After Operation Warp Speed picks 5 finalists, experts question why some vaccines were left out

All eyes are on a handful of drug companies after news that the U.S. is prioritizing five COVID-19 vaccine programs. But since the selections went public, experts have been raising questions about the process and the drugmakers that were left off.

Earlier this week, The New York Times reported that AstraZeneca, Pfizer, Merck, Johnson & Johnson and Moderna had scored “finalist” status at Operation Warp Speed, an aggressive program to deliver COVID-19 vaccines to Americans this year. Four of the companies have already received federal funding for their programs, and the finalists will have access to additional resources, NYT reports.

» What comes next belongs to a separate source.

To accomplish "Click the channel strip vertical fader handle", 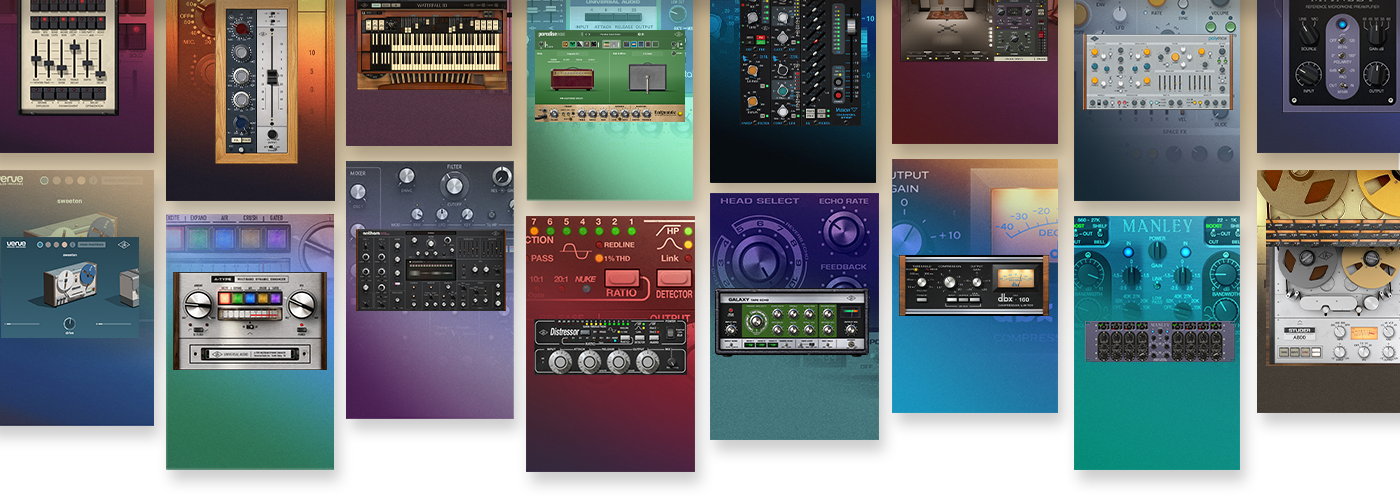I will click(x=270, y=77).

Among those resources is priority access to clinical trial facilities, former FDA chief Scott Gottlieb said on CNBC. With limited testing capacity nationwide and many vaccines in development, that's set to hinder companies that weren't picked.

The former FDA chief pointed out two absences that struck him—Sanofi and Novavax. Of the five vaccines selected, only one platform—from Merck—has ever been used in an approved shot.  

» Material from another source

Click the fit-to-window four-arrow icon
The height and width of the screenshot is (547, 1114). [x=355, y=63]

“There’s no sort of old-style technology in this mix,” Gottleib said. “I’m surprised that either Sanofi or Novavax, someone who is developing [a vaccine using] an older approach … wasn’t selected. If you want to spread your bets, you probably want to spread your bets across different platforms.” 

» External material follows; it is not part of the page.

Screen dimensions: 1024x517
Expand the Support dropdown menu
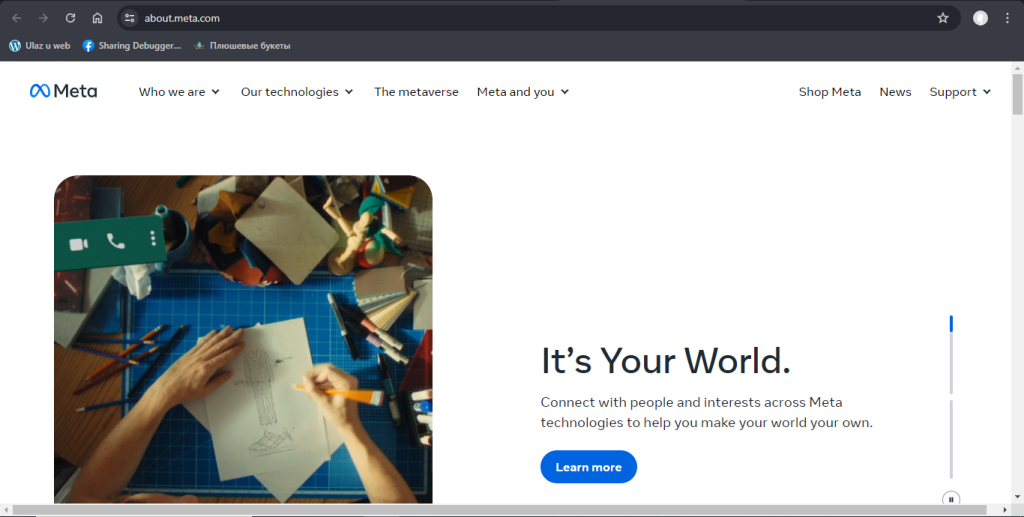click(x=960, y=92)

Sanofi and Novavax “appear to be pretty far along,” Gottlieb added, or at least “close enough that they could have been included if in fact the government wanted to include a protein-based approach in this initial mix.” 

RELATED: Pfizer, Merck, AZ, J&J and Moderna selected as 'Warp Speed' finalists: NYT

In late-stage testing, each COVID-19 vaccine will need to be tested in 10,000 to 15,000 participants against a control arm of about 15,000 patients, Gottlieb said. He predicted that clinical trial access will be a “critical issue” this fall. 

Meanwhile, a source linked to the project told Science the selection process has been “chaotic” and that it wasn’t “transparent to those of us who are trying to help out.” 

The latest move is “typical Operation Warp Speed, where everything is sort of cryptic and it's unclear what they're actually saying," Baylor College of Medicine vaccine expert Peter Hotez told Science. Hotez, who is part of a public-private group formed to assist with COVID-19 drug and vaccine development, said the process has not been transparent so far. He also wondered why Sanofi had been left out of the finalists.

About six months into the pandemic, 10 vaccines are in human testing and more than 120 are in preclinical stages, according to an update this week from the World Health Organization. Even as researchers move their projects through research stages, teams are also working on the manufacturing end to prepare for a massive scale-up in the event the vaccines succeed in testing.